Pixel coordinate grounding data
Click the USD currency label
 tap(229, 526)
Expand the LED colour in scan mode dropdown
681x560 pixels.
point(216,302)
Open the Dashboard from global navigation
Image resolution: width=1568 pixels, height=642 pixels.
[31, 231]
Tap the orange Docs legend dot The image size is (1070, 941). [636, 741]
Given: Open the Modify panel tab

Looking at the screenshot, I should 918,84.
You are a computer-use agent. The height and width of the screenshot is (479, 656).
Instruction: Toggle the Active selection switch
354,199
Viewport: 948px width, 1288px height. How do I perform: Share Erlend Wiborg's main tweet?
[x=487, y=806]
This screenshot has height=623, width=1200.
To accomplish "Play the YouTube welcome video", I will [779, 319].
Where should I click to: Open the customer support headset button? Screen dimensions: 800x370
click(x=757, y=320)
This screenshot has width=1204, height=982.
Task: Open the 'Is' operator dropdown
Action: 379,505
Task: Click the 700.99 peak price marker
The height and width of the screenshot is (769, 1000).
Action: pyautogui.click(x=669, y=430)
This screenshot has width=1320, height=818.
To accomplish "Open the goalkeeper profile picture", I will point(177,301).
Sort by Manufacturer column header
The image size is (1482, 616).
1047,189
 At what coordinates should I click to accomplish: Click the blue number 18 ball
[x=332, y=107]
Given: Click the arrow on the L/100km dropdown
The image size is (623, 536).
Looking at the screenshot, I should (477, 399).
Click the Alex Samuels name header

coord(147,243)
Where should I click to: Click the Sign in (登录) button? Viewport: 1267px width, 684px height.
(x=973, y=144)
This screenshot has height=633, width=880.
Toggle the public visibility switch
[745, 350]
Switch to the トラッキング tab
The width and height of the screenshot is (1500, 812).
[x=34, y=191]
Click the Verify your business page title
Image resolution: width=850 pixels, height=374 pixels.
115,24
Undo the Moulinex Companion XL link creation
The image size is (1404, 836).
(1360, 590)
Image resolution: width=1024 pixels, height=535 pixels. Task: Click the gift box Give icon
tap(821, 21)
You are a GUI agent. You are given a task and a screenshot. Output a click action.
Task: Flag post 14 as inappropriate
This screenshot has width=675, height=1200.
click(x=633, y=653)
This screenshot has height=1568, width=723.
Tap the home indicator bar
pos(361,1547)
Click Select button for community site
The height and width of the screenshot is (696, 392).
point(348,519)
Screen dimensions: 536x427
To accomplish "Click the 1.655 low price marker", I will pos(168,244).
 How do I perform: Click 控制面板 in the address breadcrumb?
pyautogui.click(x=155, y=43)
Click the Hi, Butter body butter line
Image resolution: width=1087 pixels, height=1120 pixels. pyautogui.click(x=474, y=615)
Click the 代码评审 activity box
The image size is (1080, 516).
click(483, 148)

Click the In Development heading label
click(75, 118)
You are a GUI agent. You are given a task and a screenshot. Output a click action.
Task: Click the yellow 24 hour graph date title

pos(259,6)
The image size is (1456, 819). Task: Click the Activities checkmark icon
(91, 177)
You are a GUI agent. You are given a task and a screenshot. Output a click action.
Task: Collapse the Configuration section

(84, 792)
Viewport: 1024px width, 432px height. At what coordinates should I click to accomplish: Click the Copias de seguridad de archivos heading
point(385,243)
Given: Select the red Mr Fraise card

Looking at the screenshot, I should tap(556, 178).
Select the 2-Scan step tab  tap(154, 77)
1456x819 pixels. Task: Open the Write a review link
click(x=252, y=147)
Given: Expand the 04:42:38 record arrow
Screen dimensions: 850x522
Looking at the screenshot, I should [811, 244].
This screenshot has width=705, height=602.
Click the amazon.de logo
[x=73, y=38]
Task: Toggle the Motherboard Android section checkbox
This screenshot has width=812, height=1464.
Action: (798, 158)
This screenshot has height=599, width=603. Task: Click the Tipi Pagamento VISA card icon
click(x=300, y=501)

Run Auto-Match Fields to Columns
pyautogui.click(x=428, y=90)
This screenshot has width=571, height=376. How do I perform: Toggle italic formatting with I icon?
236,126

How to complete this task
Your answer should hold exactly the lines from the one containing "This screenshot has width=571, height=376." to the last line of the data, both included, and no others.

Answer space
This screenshot has width=571, height=376. How do I perform: Toggle italic formatting with I icon?
236,126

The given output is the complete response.